Origin of jaws: derived from gill arches, i.e., support for gills, made of cartilage. Several rows of these support structures; anterior (front) pair of these become upper and lower jaws, pair directly behind become 'suspensorium', means of suspending jaws from skull. Modern fish still have gill arches behind their jaws. Note: function of structure (biting) is new, structure itself (gill arches) not.

Next step: fossil spiny sharks: Acanthodians (see above cladogram); had teeth with true enamel and dentine. i.e., a truely new type of tissue. Also advanced jaw joint. Lower Siluiran-Late Permian.

Next step: cartilagenous fish (Chrondichthyes): rays and sharks. We'll not spend time on these: arose in middle Paleozoic; lost lungs.
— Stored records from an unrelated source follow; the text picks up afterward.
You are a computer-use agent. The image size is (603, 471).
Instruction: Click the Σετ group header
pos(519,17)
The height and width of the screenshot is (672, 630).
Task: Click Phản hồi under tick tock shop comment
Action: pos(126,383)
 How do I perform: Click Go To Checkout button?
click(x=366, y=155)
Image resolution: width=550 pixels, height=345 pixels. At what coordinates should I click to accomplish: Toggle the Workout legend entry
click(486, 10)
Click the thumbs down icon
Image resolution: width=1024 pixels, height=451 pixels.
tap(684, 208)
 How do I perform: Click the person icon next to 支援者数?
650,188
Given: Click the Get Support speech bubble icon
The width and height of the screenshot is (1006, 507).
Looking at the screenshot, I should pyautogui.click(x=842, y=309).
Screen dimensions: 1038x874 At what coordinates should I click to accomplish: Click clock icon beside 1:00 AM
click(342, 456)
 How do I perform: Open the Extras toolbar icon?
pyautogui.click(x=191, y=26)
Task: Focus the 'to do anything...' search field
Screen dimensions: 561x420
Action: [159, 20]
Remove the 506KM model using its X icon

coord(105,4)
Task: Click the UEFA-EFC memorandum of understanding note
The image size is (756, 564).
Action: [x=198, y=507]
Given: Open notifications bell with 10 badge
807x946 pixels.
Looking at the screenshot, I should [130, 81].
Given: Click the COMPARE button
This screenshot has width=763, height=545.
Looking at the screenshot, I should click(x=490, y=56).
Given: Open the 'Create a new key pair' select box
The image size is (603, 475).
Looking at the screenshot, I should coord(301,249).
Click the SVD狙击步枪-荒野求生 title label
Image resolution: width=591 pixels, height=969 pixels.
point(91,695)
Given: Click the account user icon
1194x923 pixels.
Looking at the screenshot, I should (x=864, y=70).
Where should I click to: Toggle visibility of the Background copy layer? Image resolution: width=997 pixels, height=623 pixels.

Next step in complexity: Vertebrates with bony skeletons or Osteichthyes (note: some people place the Acanthodians in this group). Ancestral forms had lungs, retained in Sarcopterygians. Lung evolved in to swim bladder in Actinopterygians.

Sarcopterygian fish: have internal skeleton in fins, very similar to our arm and leg bones in structure. Endoskeleton (not exoskeleton as in ray-finned fish. Note: we are more closely related to a lungfish than that a lungfish is related to any ray-finned fish!

Not clear whether the ancestor of all Tetrapods was more closely related to lungfish or to coelacanths. Genetic evidence points to coelacanths, morphology of fins to lung fish.

Former mythology: in Devonian, lung-fish like animal lived in seasonally-drying pools; used lobe-fins to crawl to another pool when its pool dried up. Now we know (see reading) that legs developed while animals lived in water (had legs as well as such organs as the lateral line system in fins; tail with fins), possibly to crawl along bottom in estuaries. Many of the first amphibian-like fishes lived in coastal estuaries,  probably used their fins to wade along the bottom in dark, murky waters with coastal forests, similar to present mangrove swamps (Out of the Swamps!), maybe to stay out of way of the large Placoderms and Eurypterids hunting in open ocean.

Fin-to-limb transition occurred within this group: a lobe-finned fish like animal evolved into an amphibian-like animal because limb developed digits (fingers). All early tetrapods have more than 5 digits/leg (5-9 toes).

How did these limbs develop? Hox genes are again the genetic toolbox. Single Hox cluster multiplied into 4 in vertebrates.  Hox genes define front-and-back of limbs (where thumb, where little finger) as well as front-back in whole animal (head-tail).  Tetrapods and ray-finned fish both have Hox clusters, but they are used differently in limb generation.

First Tetrapods: Devonian (~370 Ma). Radiation of early amphibians in northen continents: Greenland, Russia. Had limbs with hand and feet, digits (fingers, toes); note that early forms had more than 5 fingers, which had been thought to be the mosrt primitive form of Tetrapod appendage. See reading for many of these early forms, which include such animals as Acanthostega (8 fingers on front leg),  Ichthyostega (7 fingers), Temnospondylus, and the strange looking Diplocaulus with its boomerang-shaped head and weak back bones. These animals must also include the ancestors of modern amphibians and of the large group called the Amniota, which includes what we in daily life call reptiles and birds and mammals. More about these in the next lecture on the origin of modern animals.